Chelsea Papineau, with files from Linda Holmes and Carrie Trownson.

SUDBURY -- North Bay police will provide an update Tuesday morning at 11 am on the disappearance of Luke Joly-Durocher in 2011. 

Joly-Durocher has been missing since March 4, 2011, when he was last seen leaving a downtown North Bay bar on Main Street just before midnight.

Detective Sergeant Barry Ramsay, of North Bay Police Service said "Luke was turned away from Cecil's Eatery and Bar at the corner of Main Street East and Wyld Street. It's believed that he was by himself in the area of 100 block of Main Street East and may have proceeded west bound on foot."

20-year-old Joly Durocher was just visiting North Bay the night he disappeared, so police expanded their search to his hometown of Temiscaming, Quebec. With the help of Sûreté du Québec and the Ontario Provincial Police K9 Unit, police conducted ground searches in a rural area close to Temiscaming. Police also searched Lake Nipissing near the water treatment plant for clues.

The jacket he was wearing, his glasses, and cell phone were later found at a friend's downtown apartment on Sherbrook Street, which later become the subject of a forensic investigation.

Luke is the only son of Rob Joly and Monique Durocher. Over the years, the family has held candlelight vigils and even raised money through community concerts and donations to offer a $10,000 reward for information.

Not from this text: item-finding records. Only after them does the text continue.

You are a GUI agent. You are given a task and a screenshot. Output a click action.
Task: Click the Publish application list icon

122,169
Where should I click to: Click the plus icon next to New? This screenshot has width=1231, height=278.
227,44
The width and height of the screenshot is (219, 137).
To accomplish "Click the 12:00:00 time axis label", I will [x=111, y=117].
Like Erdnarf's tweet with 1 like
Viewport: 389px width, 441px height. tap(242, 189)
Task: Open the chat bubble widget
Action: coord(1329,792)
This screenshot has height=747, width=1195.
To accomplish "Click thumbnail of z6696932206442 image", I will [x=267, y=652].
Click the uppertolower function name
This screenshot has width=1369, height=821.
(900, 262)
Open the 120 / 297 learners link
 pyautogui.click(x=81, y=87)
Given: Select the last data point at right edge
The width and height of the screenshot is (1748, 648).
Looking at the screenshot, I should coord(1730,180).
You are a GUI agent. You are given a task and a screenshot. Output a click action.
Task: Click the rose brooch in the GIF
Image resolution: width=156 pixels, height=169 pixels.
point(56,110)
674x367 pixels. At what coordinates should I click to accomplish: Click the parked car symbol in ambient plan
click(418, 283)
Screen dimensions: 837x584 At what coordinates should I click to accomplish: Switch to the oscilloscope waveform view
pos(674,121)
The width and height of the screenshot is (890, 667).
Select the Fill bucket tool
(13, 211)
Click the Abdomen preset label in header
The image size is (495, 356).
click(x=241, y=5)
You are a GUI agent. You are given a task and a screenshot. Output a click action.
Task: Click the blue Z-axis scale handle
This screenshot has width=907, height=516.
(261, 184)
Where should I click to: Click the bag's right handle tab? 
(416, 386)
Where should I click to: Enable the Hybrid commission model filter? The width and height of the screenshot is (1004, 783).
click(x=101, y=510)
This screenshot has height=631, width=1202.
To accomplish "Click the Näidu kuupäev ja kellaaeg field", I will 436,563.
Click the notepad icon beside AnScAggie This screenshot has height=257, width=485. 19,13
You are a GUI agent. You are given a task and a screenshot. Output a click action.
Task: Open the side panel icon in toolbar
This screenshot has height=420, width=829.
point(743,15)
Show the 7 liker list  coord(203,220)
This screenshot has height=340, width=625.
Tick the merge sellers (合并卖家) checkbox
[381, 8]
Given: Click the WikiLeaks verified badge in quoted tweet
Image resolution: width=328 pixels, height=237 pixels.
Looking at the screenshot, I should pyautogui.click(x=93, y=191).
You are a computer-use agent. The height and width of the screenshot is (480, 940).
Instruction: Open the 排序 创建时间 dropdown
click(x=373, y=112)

Police have received many anonymous tips over the years.

In February 2013, a North Bay woman was convicted of obstructing police in connection to Joly-Durocher's disappearance. 31-year-old Danielle Leduc-Mitchell was sentenced to two years less a day in jail time for providing false information to police.  A few months after the investigation began, she claimed to have witnessed the beating death of Joly-Durocher, identified alleged assailants, and described how the body was disposed of in the Temiscaming area, but police determined that the information was not true and that valuable time and resources were wasted as a result.

It took an emotional toll on the family and gave them false hope. Leduc-Mitchel apologised to the family at the trial.

The province stepped in to offer a reward in 2016.

CTV Northern Ontario's Ian Campbell is attending Tuesday's news conference in North Bay and will have the newest information sometime after 11 am.